In conclusion, we demonstrated that ssDNA-specific nucleases, represented here by Cas12a, are versatile tools for DNA-origami structure modification via selective removal of unpaired scaffold or staple strands. This includes seemingly trivial but otherwise hard-to-achieve tasks like trimming excess scaffold for “pristine” structures. Moreover, this method could trigger conformational changes of a “unibody” DNA-origami structure, potentially enabling greater engineering intricacies without the complexities of multicomponent, stepwise self-assembly. For example, we envision incorporating the elastic beam’s prestressed, switchable design into DNA “nanosprings”^[19], thereby enabling membrane tubule constriction on demand.

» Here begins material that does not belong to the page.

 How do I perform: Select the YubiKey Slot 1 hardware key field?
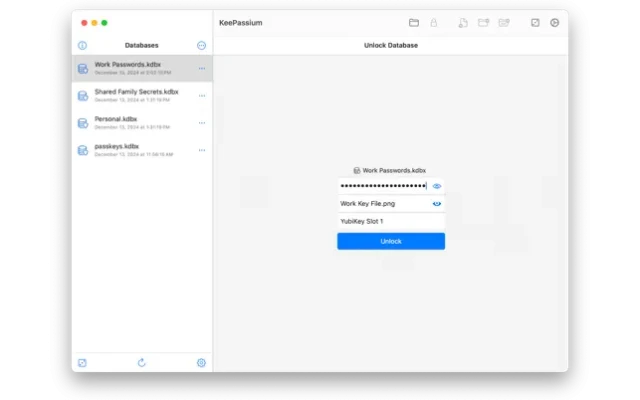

A possible limitation of this technique is the enzyme’s compatibility with detergent, used in constructing DNA-templated bilayers or membrane-protein assemblies^[20]. To address this, we verified the potency of Cas12a in up to 5% octyl β-D-glucopyranoside, a commonly used non-ionic detergent for membrane reconstitution (Figure S54). Additionally, force clamps did not aggregate after Cas12a digestion (Figure S9–S13), suggesting their short poly-dT ends remained^[21]. Other constraints, including dsDNA damages with excessive enzyme concentration or reaction time (Figure S55–S56) and enzyme accessibility to short, recessed ssDNA (Figure S57–S58), need to be considered when applying this method. Because Cas12a digestion does not require toehold or protospacer adjacent motifs on ssDNA substrates, it is compatible with DNA structures built from virtually any sequences and uniquely suitable for post-processing of single-stranded DNA origami^[22]. Further, Cas12a with switchable activities has promising applications in vivo, such as targeted activation of functional nanodevices in response to nucleic acid inputs in different cellular states.